(Word and element location entries)
──────────
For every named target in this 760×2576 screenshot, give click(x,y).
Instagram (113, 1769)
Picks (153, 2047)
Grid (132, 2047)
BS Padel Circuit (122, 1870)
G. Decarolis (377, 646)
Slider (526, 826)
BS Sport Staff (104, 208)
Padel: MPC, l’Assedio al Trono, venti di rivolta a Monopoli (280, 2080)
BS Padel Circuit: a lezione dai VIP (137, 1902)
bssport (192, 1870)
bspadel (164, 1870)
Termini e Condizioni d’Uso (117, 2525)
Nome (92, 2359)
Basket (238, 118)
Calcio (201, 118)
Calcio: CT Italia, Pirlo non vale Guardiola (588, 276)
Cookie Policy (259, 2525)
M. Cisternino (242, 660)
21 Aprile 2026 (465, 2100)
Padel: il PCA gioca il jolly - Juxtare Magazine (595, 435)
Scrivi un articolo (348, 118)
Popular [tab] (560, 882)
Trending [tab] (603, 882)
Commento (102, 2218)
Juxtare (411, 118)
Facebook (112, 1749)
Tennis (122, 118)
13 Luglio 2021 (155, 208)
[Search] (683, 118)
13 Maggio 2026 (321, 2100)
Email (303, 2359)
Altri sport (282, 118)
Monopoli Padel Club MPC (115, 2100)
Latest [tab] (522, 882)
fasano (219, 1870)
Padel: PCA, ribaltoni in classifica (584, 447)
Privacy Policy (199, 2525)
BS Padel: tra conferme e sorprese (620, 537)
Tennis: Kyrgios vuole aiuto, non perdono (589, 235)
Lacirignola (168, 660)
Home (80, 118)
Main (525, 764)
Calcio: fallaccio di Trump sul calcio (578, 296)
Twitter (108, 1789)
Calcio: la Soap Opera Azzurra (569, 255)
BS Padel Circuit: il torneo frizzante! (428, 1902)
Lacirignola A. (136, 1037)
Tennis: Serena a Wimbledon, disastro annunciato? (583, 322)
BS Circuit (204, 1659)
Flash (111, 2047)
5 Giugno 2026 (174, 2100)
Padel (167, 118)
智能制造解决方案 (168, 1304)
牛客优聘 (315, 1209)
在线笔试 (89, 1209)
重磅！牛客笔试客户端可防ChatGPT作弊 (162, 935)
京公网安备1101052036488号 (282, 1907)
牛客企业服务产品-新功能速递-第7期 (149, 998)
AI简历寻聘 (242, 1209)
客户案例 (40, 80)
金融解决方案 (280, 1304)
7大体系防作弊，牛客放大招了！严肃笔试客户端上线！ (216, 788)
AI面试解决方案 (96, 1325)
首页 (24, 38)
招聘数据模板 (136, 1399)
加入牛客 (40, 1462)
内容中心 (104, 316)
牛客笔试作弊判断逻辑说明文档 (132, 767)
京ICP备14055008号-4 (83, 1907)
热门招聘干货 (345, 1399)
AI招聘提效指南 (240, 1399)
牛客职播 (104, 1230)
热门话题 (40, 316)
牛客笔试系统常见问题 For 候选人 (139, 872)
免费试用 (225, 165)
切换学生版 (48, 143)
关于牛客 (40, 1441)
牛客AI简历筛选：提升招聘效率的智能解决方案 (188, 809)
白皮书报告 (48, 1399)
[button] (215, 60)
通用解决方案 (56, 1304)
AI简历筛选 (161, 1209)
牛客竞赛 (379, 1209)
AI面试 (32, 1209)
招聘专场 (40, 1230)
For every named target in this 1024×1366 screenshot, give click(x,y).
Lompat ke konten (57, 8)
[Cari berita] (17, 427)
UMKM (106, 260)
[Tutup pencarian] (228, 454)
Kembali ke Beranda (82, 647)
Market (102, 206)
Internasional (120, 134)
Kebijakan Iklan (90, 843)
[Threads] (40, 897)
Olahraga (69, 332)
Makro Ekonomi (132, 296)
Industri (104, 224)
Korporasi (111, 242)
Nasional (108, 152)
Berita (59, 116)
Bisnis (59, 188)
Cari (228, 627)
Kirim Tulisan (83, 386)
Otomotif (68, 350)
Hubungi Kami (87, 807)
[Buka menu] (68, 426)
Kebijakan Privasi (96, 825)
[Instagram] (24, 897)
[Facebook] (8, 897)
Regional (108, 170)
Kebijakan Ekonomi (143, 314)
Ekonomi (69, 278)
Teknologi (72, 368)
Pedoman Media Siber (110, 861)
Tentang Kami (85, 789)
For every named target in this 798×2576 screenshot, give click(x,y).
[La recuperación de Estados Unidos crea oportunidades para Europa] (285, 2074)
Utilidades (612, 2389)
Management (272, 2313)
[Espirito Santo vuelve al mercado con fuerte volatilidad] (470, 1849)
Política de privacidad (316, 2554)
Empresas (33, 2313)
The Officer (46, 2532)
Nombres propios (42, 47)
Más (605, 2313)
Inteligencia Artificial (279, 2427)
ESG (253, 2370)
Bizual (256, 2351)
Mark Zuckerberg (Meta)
──────────
What you are asked to do>
How many lines in the entries above contain the string "named", counting only case-exact matches? Reply with the number alone.

Solution for this problem>
3